→ **TRAVAIL DEMANDÉ**
1 – Imprimez, dans l'article sur le projet d'autonomie au Sahara, le passage allant de « Les grandes lignes » jusqu'à « mains des sahraouis. » inclus.
2 – Donnez la suite de l'article sur le projet d'autonomie au Sahara, en reprenant après sa dernière phrase.

→ **EXTRAIT À LIRE**

+ + +

LE conseil consultatif royal pour les affaires sahariennes (CORCAS) a fini par achever l’examen du projet d’autonomie au Sahara, au terme de la deuxième partie de sa session extraordinaire. La première partie de la session extraordinaire du CORCAS s’était tenue en mai dernier et avait permis l’élection des présidents de commissions qui n’ont jamais eu le temps de travailler. Le projet a été remis au Roi le soir même de la fin de la session. La tenue de cette session intervient dans une conjoncture difficile marquée par les divergences de point de vue entre Sahraouis, notables traditionnels et nouvelle élite progressiste au Sahara. D’ailleurs, c’est avec une dizaine de membres que les choses sérieuses se sont faites, le projet ayant fait le va et vient entre les messagers du palais et le noyau dur, avant d’être applaudi devant les caméras de télévision, comme l’a voulu Khalihenna, malgré la confrontation dans les coulisses.

Globalement, le résultat est satisfaisant. Même si Khalihenna Ould Errachid n’a rien divulgué lors de la conférence de presse organisée mercredi 6 décembre, à Rabat, pour répondre, en principe, aux questions des journalistes (chose que Ould Errachid fait à merveille, les journalistes espagnols ayant cependant droit à une version autre que la langue de bois avec laquelle il arrose les journalistes marocains).

Dans ses réponses à tout organe de presse, le président du CORCAS glisse les mêmes messages : « la proposition du projet d’autonomie des provinces du sud du Royaume est en conformité avec les dispositions de la légalité internationale, y compris celles de l’autodétermination. La proposition préserve clairement l’ensemble des aspects de la souveraineté marocaine sur le Sahara et garantit tous les droits politiques, sociaux, économiques et culturels des fils du Sahara ». Et puis : « nous avons terminé l’élaboration de la proposition du projet d’autonomie des provinces du Sud que les membres du CORCAS ont approuvée à l’unanimité, après six mois de débats. La mouture finale de la proposition est à présent soumise au Souverain qui en décidera ».

Les grandes lignes du projet d’autonomie
Selon une source proche du dossier, le projet d’autonomie élaboré vise la création d’une entité autonome avec un gouvernement, un parlement et une autorité judiciaire autonomes entre les mains des sahraouis.

Le projet écarte toute perspective d’indépendance. Ce que Khali Henna Ould Errachid a appelé dans sa conference de presse un chemin vers « l’autodétermination via l’autonomie, mais pas une autodétermination qui conduirait à la séparation et à l’indépendance ». Un membre du CORCAS a confié au « Reporter » : « la seule précaution que nous avions lors des débats, c’était comment concilier entre les principes de la légalité internationale et la préservation de l’intégrité territoriale, l’unité nationale et les symboles de souveraineté ». Car le projet se veut une approche pour une solution finale au conflit, une voie pour l’autodétermination qui, avec l’accord de toutes les parties, dépasserait les risques de division qu’engendrerait un referendum.

+ + +

(Données de pointage sur pages et écrans)
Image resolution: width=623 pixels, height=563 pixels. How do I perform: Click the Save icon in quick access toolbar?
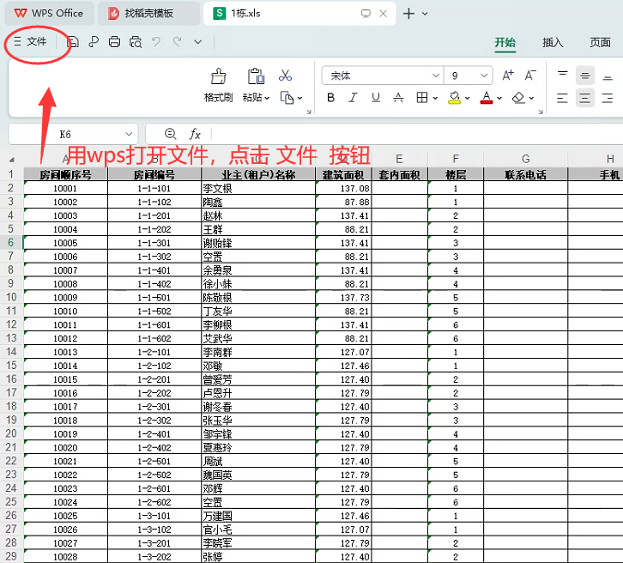[74, 41]
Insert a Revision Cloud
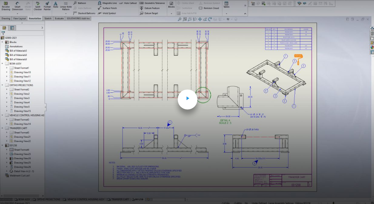This screenshot has height=204, width=374. 209,8
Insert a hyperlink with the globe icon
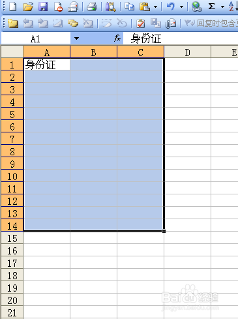Image resolution: width=238 pixels, height=319 pixels. (x=197, y=7)
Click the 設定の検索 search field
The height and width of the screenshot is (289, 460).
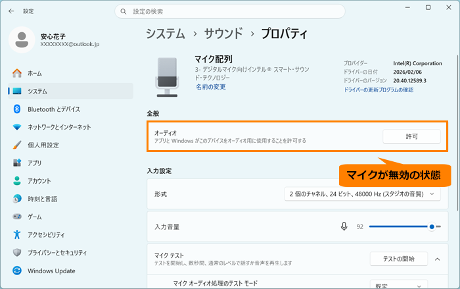coord(230,11)
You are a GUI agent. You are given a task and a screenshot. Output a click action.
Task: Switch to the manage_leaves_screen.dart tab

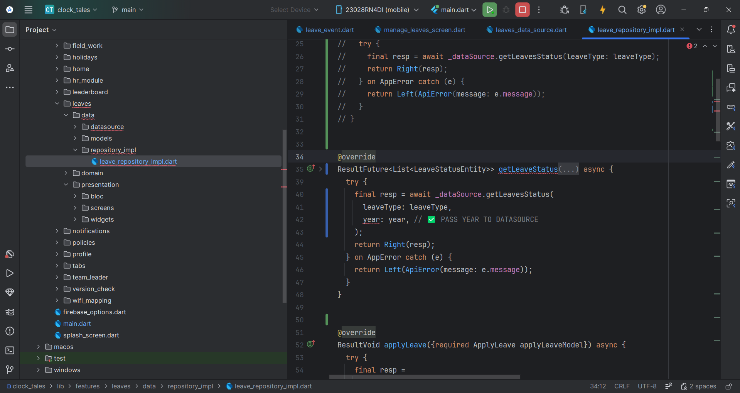coord(424,30)
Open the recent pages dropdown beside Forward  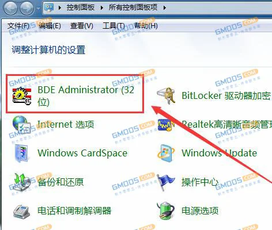(39, 9)
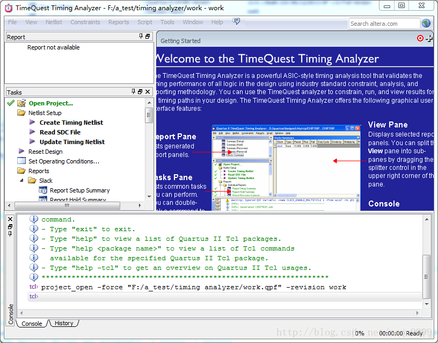Click the speaker/feedback icon on the toolbar
The image size is (438, 343).
pos(236,22)
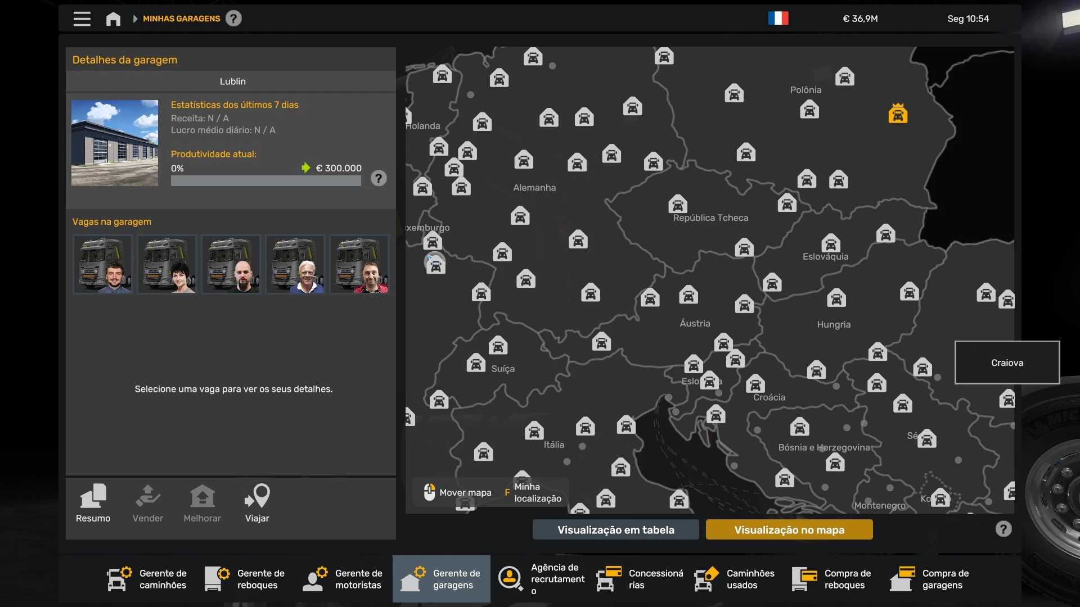The image size is (1080, 607).
Task: Open productivity help question mark
Action: point(379,179)
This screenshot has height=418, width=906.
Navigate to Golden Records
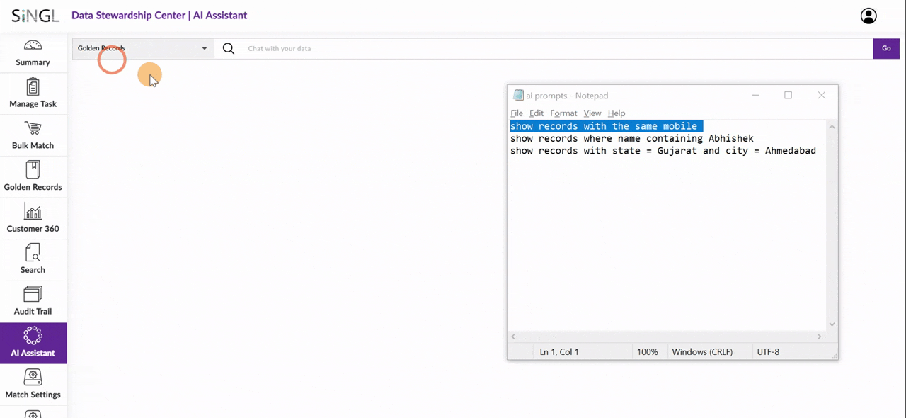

+ + +

→ **RÉSULTATS OBTENUS**
1 –
Les grandes lignes du projet d’autonomie
Selon une source proche du dossier, le projet d’autonomie élaboré vise la création d’une entité autonome avec un gouvernement, un parlement et une autorité judiciaire autonomes entre les mains des sahraouis.

2 –
Grosso modo, l’autonomie proposée satisfait 99% des aspirations des Sahraouis qui ont des tendances séparatistes. Seuls les aspects en relation avec l’intégrité territoriale et la souveraineté ont été limités. Toutes les prérogatives seraient entre les mains des Sahraouis, gouvernement autonome, parlement local, justice et même une autorité chargée de l’arbitrage entre le pouvoir central et le gouvernement autonome. Le projet va loin en donnant aux partis régionaux la possibilité de participer à la vie politique. Le Polisario lui-même en tant que parti politique pourrait se présenter aux élections dans l’espace de l’autonomie.

En ce qui concerne l’aspect constitutionnel, il n’y a pas de contradiction entre le projet d’autonomie et la constitution actuelle, à part quelques lacunes qui peuvent être comblées. Selon une source bien informée, le travail sur une éventuelle révision de la constitution est déjà entamé et un saut qualitatif devrait être enregistré dans la constitution. Selon notre source, l’actuelle constitution du royaume est très centralisée et même si les textes de la décentralisation existent, l’administration territoriale tend toujours vers la centralisation...

Point de divergence
Parmi les points de divergence qui ont été enregistrés lors des débats entre les membres du CORCAS, celui concernant le droit d’être électeur et éligible dans le territoire autonome. Le droit sera-t-il accordé seulement aux Sahraouis ? Ou bien va-t-il l’être à tous ceux qui sont nés et vivent au Sahara depuis 1975.

La majorité des membres était pour étendre le droit d’être électeur et éligible à tous par souci de ne pas créer des citoyens de second degré ou des sans nationalité. Un cheikh de tribu des Oulad Bousbaa a surpris tout le monde en prenant la parole et en défendant le droit de tous à être électeur et éligible dans le prochain territoire autonome. Ce qui a déclenché des applaudissements qui ont anéanti les quelques opposants à cette option, dont une figure de proue du séparatisme qui a rallié le Maroc depuis quelques années.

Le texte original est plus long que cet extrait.